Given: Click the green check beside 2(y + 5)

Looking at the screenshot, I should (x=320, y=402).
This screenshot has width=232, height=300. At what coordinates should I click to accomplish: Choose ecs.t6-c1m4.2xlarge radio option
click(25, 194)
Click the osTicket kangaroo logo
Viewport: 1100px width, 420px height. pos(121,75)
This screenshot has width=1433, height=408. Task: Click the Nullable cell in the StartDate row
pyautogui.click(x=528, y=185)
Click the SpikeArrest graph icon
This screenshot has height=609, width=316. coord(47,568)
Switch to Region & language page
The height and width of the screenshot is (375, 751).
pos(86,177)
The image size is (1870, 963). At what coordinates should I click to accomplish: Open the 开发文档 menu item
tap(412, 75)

**********

## To be done
Please reproduce all of the records above word for word, keeping each line as it is.

## Expected answer
Given: Click the green check beside 2(y + 5)

Looking at the screenshot, I should (x=320, y=402).
This screenshot has width=232, height=300. At what coordinates should I click to accomplish: Choose ecs.t6-c1m4.2xlarge radio option
click(25, 194)
Click the osTicket kangaroo logo
Viewport: 1100px width, 420px height. pos(121,75)
This screenshot has width=1433, height=408. Task: Click the Nullable cell in the StartDate row
pyautogui.click(x=528, y=185)
Click the SpikeArrest graph icon
This screenshot has height=609, width=316. coord(47,568)
Switch to Region & language page
The height and width of the screenshot is (375, 751).
pos(86,177)
The image size is (1870, 963). At what coordinates should I click to accomplish: Open the 开发文档 menu item
tap(412, 75)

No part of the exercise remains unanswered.